Heiner hat gerade meine Zeilen gelesen und gemeint: "Ach, jetzt verstehe ich das. Hab mich schon gefragt, was Du da eigentlich machst die letzten Tage." Männer! Die haben damit natürlich kein Problem. Ihr Schrank ist nicht mal annähernd so voll wie unserer. Sie müssen sich nicht mit der Frage befassen: "Welche fünf Paar Schuhe brauch ich zum Überleben in den nächsten fünf Tagen?"

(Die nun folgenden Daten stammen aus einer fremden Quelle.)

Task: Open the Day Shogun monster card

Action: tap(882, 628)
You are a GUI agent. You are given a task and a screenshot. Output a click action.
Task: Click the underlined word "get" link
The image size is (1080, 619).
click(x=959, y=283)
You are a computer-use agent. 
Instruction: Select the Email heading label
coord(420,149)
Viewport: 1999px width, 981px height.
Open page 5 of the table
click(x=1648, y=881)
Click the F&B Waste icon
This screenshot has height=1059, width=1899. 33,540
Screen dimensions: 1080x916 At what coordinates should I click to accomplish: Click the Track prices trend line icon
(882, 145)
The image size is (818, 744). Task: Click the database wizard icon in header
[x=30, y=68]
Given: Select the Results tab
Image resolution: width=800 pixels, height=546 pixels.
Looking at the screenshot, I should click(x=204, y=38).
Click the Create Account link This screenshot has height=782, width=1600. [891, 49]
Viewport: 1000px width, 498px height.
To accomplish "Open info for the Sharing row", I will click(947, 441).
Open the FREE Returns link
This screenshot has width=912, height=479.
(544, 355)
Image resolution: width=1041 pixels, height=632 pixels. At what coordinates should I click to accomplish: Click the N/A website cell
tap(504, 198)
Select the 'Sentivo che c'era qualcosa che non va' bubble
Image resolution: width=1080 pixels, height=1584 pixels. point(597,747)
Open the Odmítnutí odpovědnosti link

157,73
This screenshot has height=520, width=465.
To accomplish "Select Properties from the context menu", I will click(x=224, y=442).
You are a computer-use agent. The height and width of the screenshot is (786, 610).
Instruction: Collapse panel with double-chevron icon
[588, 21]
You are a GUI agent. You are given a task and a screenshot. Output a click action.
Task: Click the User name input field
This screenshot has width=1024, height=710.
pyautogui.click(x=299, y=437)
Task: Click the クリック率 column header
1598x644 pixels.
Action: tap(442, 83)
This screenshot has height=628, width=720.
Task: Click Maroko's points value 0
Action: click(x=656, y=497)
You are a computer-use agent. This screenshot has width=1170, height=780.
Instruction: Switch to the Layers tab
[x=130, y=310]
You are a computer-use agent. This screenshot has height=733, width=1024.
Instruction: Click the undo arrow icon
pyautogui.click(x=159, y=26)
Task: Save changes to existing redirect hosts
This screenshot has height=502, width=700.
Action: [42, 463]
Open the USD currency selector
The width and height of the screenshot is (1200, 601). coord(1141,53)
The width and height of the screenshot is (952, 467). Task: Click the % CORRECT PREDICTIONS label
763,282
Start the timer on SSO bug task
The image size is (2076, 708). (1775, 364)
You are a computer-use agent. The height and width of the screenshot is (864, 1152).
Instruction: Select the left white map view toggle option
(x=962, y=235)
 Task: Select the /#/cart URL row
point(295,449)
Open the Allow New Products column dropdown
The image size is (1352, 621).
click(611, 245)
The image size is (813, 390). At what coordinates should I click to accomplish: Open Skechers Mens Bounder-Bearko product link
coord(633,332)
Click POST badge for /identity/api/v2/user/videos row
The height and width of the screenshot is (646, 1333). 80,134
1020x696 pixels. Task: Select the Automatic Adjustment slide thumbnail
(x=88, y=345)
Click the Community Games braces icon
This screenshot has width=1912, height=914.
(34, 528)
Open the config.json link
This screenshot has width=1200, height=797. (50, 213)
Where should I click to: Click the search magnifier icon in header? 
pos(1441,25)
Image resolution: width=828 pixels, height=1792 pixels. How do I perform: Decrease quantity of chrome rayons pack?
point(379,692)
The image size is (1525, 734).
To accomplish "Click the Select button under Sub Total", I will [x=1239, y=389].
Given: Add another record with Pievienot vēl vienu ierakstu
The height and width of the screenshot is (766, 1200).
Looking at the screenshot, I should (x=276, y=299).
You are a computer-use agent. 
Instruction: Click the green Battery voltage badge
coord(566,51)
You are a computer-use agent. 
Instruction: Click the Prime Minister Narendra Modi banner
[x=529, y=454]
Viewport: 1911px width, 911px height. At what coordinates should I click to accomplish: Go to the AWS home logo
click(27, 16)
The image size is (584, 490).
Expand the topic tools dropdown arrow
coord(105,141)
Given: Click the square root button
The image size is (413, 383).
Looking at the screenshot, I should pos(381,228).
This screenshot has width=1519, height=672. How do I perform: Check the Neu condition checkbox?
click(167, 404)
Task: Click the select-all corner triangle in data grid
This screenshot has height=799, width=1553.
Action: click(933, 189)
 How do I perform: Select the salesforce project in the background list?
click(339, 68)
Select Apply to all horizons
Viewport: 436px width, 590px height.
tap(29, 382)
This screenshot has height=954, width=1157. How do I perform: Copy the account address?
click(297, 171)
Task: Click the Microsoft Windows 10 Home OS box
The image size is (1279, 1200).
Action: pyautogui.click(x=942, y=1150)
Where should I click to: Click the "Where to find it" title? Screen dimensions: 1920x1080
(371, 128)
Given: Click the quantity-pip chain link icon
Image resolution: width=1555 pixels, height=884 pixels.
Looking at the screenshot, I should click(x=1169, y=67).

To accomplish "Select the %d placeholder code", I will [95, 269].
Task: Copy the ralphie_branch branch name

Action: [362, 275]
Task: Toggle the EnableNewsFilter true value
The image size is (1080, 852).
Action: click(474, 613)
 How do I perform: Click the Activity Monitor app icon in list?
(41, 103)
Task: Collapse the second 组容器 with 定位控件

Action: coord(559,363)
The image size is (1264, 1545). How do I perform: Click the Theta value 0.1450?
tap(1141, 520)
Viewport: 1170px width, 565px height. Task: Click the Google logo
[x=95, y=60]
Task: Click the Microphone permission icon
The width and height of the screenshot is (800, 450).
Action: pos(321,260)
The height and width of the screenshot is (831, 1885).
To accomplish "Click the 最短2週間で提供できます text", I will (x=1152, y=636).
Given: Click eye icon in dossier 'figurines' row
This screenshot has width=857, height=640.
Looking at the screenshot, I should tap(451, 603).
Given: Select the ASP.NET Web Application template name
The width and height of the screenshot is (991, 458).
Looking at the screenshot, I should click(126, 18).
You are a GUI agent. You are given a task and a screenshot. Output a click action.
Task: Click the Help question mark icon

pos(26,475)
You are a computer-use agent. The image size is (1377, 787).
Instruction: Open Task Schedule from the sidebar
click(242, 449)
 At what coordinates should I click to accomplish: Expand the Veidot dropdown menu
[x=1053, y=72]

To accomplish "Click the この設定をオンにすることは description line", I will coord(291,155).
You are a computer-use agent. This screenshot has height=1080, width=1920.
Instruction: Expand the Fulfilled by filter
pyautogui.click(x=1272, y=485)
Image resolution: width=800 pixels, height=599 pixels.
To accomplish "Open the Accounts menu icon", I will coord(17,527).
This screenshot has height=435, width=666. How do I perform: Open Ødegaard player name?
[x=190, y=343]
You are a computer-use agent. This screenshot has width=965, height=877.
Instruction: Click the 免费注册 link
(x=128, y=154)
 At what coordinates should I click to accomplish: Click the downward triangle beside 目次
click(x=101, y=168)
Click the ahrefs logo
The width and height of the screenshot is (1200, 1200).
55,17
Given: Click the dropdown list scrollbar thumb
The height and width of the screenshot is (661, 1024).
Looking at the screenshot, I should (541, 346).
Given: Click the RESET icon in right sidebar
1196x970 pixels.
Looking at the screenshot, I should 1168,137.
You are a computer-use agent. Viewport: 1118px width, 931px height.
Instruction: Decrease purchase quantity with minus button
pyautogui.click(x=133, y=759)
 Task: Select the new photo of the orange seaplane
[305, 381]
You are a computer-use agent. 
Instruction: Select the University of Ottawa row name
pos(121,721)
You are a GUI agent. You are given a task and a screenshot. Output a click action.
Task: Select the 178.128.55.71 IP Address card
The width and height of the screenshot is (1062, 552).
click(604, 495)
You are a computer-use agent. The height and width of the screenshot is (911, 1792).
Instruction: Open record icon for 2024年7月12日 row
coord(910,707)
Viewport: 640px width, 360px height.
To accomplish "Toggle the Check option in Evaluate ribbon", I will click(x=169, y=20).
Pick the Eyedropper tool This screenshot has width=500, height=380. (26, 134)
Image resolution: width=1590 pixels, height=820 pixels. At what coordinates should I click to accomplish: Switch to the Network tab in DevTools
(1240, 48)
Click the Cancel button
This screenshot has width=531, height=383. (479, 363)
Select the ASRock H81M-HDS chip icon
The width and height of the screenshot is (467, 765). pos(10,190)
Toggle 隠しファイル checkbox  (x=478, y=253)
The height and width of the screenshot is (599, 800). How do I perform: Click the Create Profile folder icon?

So. Nun ist es 22.52 Uhr. Hatte Heiners volle Unterstützung die letzte Stunde. Hätte ich den Bericht mal früher geschrieben. Oder, vielleicht sollten wir auch einfach mehr miteinander kommunizieren? Was soll ich sagen? Die Luftfrachtkiste ist halb gefüllt (vorher war sie leer, aber immerhin umzingelt mit unzähligen Dingen so im Umkreis von ca. zwei Metern). Zusätzlich haben wir festgestellt, dass unser Alkoholvorrat noch für mindestens drei Einweihungspartys, zwei Abschiedsfeten und diverse runde Geburtstage reichen würde. Das haben wir zum Anlass genommen, auf unseren letzten gemeinsamen Sonntag in Shenyang anzustoßen. So. Das alles innerhalb einer Stunde. Auf die Männer ist halt einfach Verlass! Vielleicht sollte ich öfters so mädchenhaft sein und nicht immer alles Selbst erledigen wollen. Tja, Chinesin müsste man sein. Bin ich aber nicht und will ich auch gar nicht. Wär ja noch schöner! Dann hätte ich ja nur ein paar Schuhe oder wenn es hoch kommt zwei. Dann lieber alles selber machen.
Ach, bevor ich es vergesse. Meine Mädels in D haben mir vor vier Jahren zum Abschied ein ganz spezielles Lied gewidmet. "Dieser Weg" ... Tja, besser hättet ihr es nicht vorhersehen können. Dass nun aber gerade das Packen am steinigsten und schwersten sein wird auf dieser langen Route, das hättet ihr euch sicher nicht träumen lassen, was?! Ha, ha! Ich auch nicht. Bald habt ihr mich wieder und dann brauchen wir zur Willkommensfete ein Lied mit dem Titel "Da bin ich wieder." - Alles wird gut.